Besides philosophic differences, I have some purely palmistic comments as well. First, however, I would like to say I learned a lot from Benham, especially early in my career. He is consistent, thorough and more accurate than many other palmists. He constantly speaks in combinations, thus helping the student to think 'palmese.' This being said, I would like to bring up several points of contention not related to the date of publication.

Benham adheres to the concept of the left hand being what you are born with and the right hand being what you have made of yourself. I have not found this to be the case. Sequential handprints of both hands show major changes over time. If the left hand is what you are born with, why does it keep changing? The fingerprints, unique and unalterable from approximately five months prior to birth, are what you are born with, both hands are what you have made of yourself.

I have not found Benham's timescales to be accurate. For example, using the Fate Line, Benham has the mid-point between the Head and Heart Lines as age 36. My experience indicates age 45 would be more accurate. Perhaps things have changed in the 100 years since The Laws was printed, after all, people are living significantly longer today.

Illness and accidents seem to predominate in Benham's interpretations, out of all proportion to my reading experience.

Benham sees the Heart Line moving from under Jupiter across to the outer percussion under Mercury. Several hand readers whose views I respect concur. My own interpretation is the opposite (palmist's of the world, what is your view?). Electron microscopic photographs of developing fetuses show the growth of the Heart, Head and Life Lines: Head and Life starting under Jupiter, moving across the palm; and the Heart Line starting under Mercury, moving toward Jupiter. Also, the Heart Line under Mercury looks a lot like the origin of the Head Line under Jupiter. These two facts, plus my own experience, points to a Heart Line moving towards the thumb side of the palm. Then again, Benham's perfect Heart Line is one whose owner does not make much of a display of their feelings (page 402). This view makes it hard for me to take any of his Heart Line interpretations too seriously.

Benham states that a long Head Line indicates avarice. My view leans towards a busy mind, probably results oriented, but not necessarily greedy.

According to The Laws, if your Head Line is straight you have fixed views.. This seems an extreme interpretation without a stiff thumb, etc.

In my experience, stars at the end of a short Head Line do not indicate sudden death.

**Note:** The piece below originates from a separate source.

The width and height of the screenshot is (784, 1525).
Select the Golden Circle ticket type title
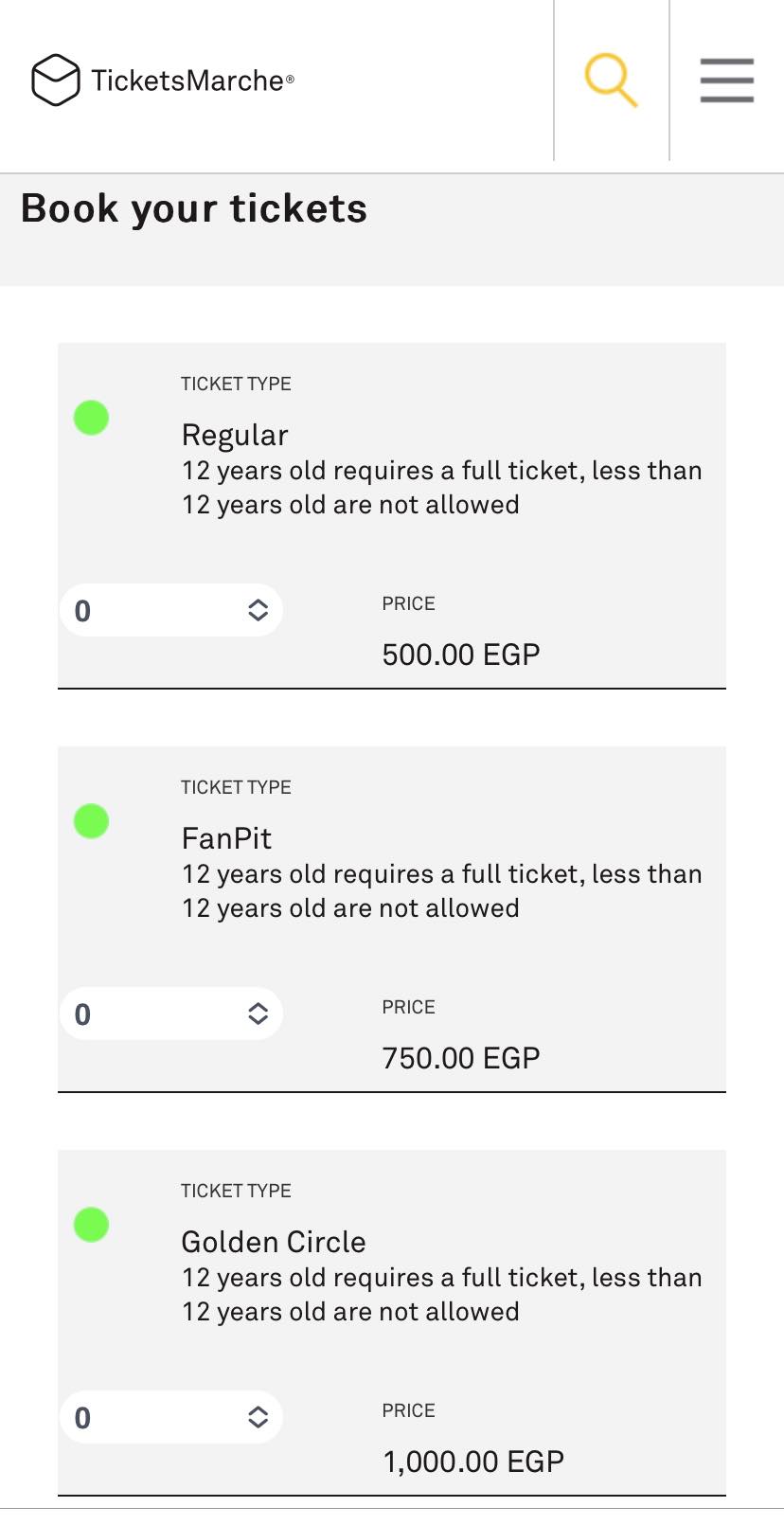pos(274,1242)
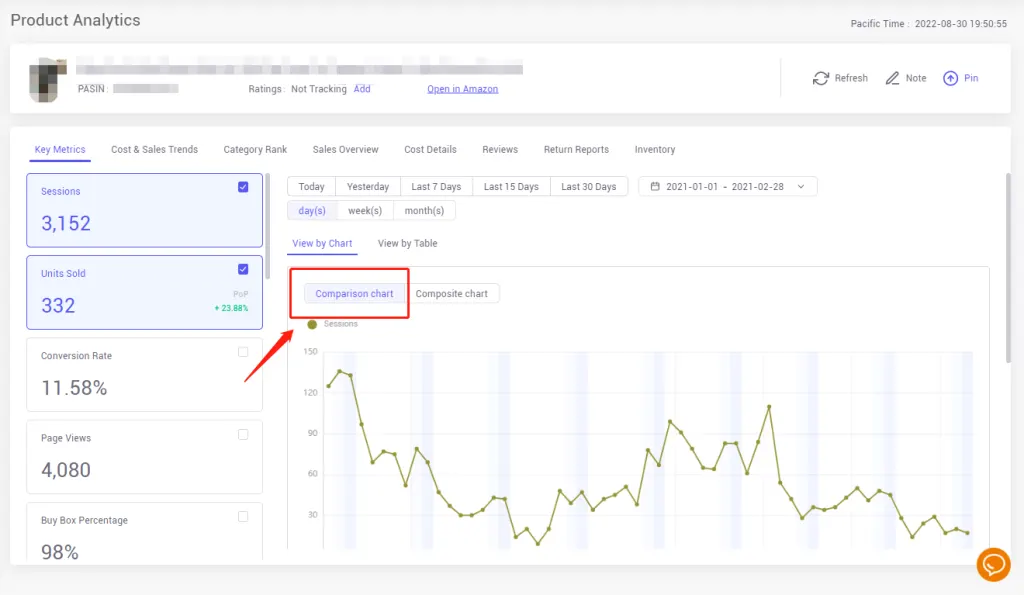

Squares more often operate as blocks rather than as repair indicators as Benham suggests.

Pointy fingered, broken Head Line people are not Benham's cup of tea. He labels them "totally unreliable." Utopianistic seems more like it; Benham's square tipped bias is showing here.

Ten seems to be enough contentions, so I'll just say I disagree with many of the observations Benham makes about the Life Line, Lines of Marriage, and the Girdle of Venus. Most of my disagreements with Benham are either philosophical or deal with line formations, but I would like to make a last comment about his 7 Mounds Hand Identification System: namely that I use it as often as I use the D'Arpentigny system, in other words, hardly at all. I prefer to use the Gettings' Earth, Air, Fire, Water system augmented by some hand shape archetypes of my own.

Most of Benham's observations seem valid to me, though numerous others leave me scratching my head, wondering where he came up with that one. While I have no doubt that Benham was a great hand reader, that he failed to achieve his goal of putting hand reading onto an entirely scientific footing does not diminish my admiration for his dedication and intent. Critiques aside, this is a must read for any serious student of hand reading.